Michael: I was meeting with specialists at Bellevue yesterday and I heard a passionate, unanimous belief in something that’s not working. I thought wow, I’ve been hearing this topic for over a year and it would be absolutely disrespectful at this point to hear this passion and not translate it into action. So in the last twelve hours I’ve had conversations with people who actually have operational accountability around the topic, so I can at least kick off a rapid assessment of what should happen next.
Scott: Yesterday we announced changes to our policy for spending dollars in departments to recognize our staff. And while the memo is just a memo, I think it’s hard to overstate how dramatic the change is that the memo represents. We’re going from specific rules about how much we can spend recognizing people, to asking managers to simply use your good judgment. It’s just one step, and we’ll really start having some traction when we’ve got ten other things like it, or a hundred.
Think about past efforts like this at Group Health. What’s different now?
Michael: We've both been here for a few of these efforts. We’re trying hard to avoid an initiative-based “event” where Scott and Michael say to someone else ‘you’re in charge’ and tell them to go make it work for us. So it’s different because it’s a tone set from the top, but now we actually have a management system to support it. We have a way of carrying something from the board room to the exam room and everywhere in between. We both believe that our business success depends on it. We’ve got very ambitious goals that we can’t succeed at without engaging and empowering the people of Group Health. And finally I think there’s recognition that front line improvement is where we’re going to get the bulk of dramatic improvements at Group Health.

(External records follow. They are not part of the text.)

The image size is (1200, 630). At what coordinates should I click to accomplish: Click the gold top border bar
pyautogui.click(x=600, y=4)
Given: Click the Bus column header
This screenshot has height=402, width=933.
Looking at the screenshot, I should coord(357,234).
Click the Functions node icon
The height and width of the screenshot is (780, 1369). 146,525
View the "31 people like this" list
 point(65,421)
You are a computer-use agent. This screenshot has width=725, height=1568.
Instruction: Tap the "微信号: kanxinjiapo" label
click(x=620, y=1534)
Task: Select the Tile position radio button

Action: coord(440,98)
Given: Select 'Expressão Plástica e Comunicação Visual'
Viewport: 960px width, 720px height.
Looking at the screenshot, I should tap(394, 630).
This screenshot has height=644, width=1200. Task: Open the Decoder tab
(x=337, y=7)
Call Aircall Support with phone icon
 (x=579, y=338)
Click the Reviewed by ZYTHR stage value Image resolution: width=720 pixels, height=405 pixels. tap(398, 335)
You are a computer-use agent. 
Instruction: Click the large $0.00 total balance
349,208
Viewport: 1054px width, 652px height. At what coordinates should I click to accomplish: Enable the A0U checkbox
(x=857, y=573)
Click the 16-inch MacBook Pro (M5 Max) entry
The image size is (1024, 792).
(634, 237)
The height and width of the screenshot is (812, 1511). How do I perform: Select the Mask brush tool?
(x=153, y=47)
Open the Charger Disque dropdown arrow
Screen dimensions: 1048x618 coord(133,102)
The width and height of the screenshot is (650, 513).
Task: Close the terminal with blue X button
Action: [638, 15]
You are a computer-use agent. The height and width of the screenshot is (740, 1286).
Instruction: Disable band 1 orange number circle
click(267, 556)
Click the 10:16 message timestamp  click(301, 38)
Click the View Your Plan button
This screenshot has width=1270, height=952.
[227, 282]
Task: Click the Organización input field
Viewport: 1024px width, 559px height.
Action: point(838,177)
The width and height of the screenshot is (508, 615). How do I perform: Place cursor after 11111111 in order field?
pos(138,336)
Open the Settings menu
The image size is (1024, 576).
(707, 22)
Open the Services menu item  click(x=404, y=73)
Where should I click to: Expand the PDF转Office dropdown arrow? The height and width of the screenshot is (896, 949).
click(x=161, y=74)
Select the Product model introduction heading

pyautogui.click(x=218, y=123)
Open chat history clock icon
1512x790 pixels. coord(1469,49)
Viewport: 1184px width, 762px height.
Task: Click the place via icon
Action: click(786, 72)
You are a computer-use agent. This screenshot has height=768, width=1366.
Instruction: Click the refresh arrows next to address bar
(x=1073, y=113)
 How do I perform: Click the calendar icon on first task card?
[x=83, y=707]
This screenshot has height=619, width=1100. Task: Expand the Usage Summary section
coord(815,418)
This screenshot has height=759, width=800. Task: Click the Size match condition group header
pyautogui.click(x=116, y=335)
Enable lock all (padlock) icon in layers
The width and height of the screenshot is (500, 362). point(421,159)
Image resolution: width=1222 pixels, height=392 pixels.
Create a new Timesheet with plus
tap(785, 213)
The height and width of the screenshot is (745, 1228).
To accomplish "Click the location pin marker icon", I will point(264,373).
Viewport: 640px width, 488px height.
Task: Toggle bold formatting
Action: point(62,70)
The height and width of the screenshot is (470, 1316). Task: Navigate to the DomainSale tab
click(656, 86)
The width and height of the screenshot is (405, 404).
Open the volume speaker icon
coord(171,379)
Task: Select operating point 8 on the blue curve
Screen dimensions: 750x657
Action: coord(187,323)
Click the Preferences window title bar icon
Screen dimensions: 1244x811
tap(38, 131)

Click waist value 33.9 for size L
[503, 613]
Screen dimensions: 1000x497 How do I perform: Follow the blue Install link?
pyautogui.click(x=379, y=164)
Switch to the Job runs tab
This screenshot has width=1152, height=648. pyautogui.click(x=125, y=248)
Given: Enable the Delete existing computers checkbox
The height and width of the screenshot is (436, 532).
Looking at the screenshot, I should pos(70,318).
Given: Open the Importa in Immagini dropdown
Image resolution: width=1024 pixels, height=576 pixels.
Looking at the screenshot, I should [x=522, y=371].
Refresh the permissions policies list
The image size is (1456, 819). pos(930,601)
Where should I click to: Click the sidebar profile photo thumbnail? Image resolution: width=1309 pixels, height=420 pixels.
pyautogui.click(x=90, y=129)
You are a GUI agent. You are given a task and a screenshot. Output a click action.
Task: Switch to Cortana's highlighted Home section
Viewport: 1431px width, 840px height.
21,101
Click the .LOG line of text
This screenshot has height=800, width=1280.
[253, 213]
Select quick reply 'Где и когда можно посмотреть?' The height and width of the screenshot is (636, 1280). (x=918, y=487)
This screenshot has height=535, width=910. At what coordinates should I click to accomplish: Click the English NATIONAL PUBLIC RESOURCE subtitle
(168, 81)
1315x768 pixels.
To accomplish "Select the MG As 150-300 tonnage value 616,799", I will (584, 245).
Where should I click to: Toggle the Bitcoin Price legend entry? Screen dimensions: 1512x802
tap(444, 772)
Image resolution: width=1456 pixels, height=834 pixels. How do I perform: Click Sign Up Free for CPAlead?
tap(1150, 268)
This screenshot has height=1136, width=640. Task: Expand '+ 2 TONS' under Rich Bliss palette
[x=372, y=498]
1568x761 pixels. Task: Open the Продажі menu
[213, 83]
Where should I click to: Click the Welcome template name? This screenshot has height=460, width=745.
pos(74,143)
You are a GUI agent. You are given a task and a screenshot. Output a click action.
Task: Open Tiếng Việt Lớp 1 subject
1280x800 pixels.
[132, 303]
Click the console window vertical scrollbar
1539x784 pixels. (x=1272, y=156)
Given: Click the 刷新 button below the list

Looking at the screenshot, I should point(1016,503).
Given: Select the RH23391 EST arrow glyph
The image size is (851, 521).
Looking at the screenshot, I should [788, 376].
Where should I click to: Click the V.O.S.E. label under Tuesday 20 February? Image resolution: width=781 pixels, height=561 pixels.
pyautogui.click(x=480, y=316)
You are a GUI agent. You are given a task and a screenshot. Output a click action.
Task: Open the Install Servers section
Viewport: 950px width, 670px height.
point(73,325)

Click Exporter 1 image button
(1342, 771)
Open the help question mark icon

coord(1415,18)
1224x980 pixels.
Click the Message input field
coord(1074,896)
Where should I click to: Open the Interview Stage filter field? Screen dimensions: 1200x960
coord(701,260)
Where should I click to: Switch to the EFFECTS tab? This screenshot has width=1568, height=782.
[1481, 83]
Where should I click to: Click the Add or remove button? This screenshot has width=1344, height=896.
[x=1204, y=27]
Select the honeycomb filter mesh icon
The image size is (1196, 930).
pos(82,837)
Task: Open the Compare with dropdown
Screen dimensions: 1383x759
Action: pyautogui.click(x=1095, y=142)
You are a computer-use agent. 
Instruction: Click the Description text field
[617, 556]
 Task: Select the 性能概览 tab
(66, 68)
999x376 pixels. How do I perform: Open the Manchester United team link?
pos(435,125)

Scott: We’ve been on an exciting journey for the last several years, and we’ve learned a lot. We’ve seen evidence that our results can be improved by paying attention to incrementally improving work at the front lines of our departments. So unlike anytime before, this focus on our work environments is a very natural continuation of a learning process. It’s not just a cool thing to do because employers are supposed to do it. It’s another component of something that we already have confidence in and momentum and excitement around. We’re doing it with a conviction that’s heartfelt. We really believe it will help Group Health be an organization fulfilling its mission for decades to come.
You kicked off this work at the leadership conference on February 1, 2011. When February 1, 2012 rolls around, what’s the biggest change you hope to see?
Michael: I think we’ll see a real spread in Front Line Improvement, or FLI, which is a structured, cross-functional team method for creating the flows and care environments that really work for the people in a site. At any given site, the FLI team rotates membership so everyone gets exposed to it. It happens really fast—process walks, testing solutions, implementing. More doing, less debating. I predict the culture will be changing to one of ‘we solve problems’ and ‘we’re heard and valued’ and that our Gallup scores will show it.
Scott: We should see a new and clear investment in developing the level of skills we’re going to need from people. To make Front Line Improvement really work, we’re going to need more consistency from our managers and chiefs and supervisors—the people who are so influential in what local work environments are really like. My hope is that a year from now we’ll have gotten really smart about a consistent curriculum to help staff create and sustain that work environment.